I realize I’m a beginner, and while I have tons of vocabulary, I have zero ability to carry on a conversation. And no, I’m not doing it because anybody in my family is deaf, or to unlock the amazing world of Deaf culture, though there is a new deaf yeshiva in town and our shul is looking for host families the boys can stay with over Shabbos. Which would be cool, for YM and for our whole family.
That’s not why I’m taking it. So I didn’t really have an answer for her, except to point out that my father, her Zeidy, spent years learning Portuguese and never actually got to Portugal. He loved languages. He loved sitting and staring at tables of verbs and conjugating and having the same tedious “getting to know you” conversation over and over in Hebrew, Yiddish, Portuguese and Spanish. (the four languages he studied actively in the past decade or so)
I’m taking it because it’s fun, and a challenge. And because maybe I’ll meet a deaf person, I threw in. ASL is the third most common language in North America, so there is a chance of that…
Fast forward to today, down at the Riverdale Farm / Parliament Street Fall Fair. A table off Parliament had ASL alphabet t-shirts for kids, but they were overpriced and low quality, so I was about to walk away when I saw these pendants.
I smiled at the woman selling them to catch her attention.
Signed, “did you make these?” (YOU MAKE THIS?)
I clarified, “I’m learning signing.” (ME LEARN SIGN)
She smiled. Big nods. Happy.
I signed, “a little. slowly.” (SMALL. SLOW)
Pointed at the necklace I wanted, though I could have signed “red.” She pointed out a small flaw, and picked up the one next to it.
I signed, “beautiful.” (bit of an overstatement, but “pretty” is the same sign , and I thought “nice” would sound too faint)
Friends of my mother happened along during this transaction, and I happily translated the pendant, which shows the I LOVE YOU sign, with a happy face.
And then, my vocabulary ran out. I handed over the money, then remembered I needed not the ten-dollar bill she was going to hand me, but change for Elisheva to catch the streetcar. Frantically, I signed “five!” “two!”, trying to get her to give me toonies.
She finally nodded in understanding and handed me two fives. Sigh.
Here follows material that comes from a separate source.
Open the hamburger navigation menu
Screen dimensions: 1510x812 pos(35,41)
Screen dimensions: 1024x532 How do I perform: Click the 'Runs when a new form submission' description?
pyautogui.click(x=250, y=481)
I signed “thank you,” because I don’t know the sign for, “this is the wrong denomination, my fault, I apologize for my moronic existence on this planet and every pretension I have ever made to understanding any degree of ASL.”
The hearing woman next to me, a customer, made change for one of the fives. Drat.
I thanked her again and waved goodbye. Walked away feeling like a moron, a kindergarten baby in the world of the deaf.
Elisheva said, “you’d better not wear it to shul. Don’t wear it to shul. You’re going to wear it to shul and then it will be horrible.”
How can I LOVE YOU be horrible? I think I will wear it to shul.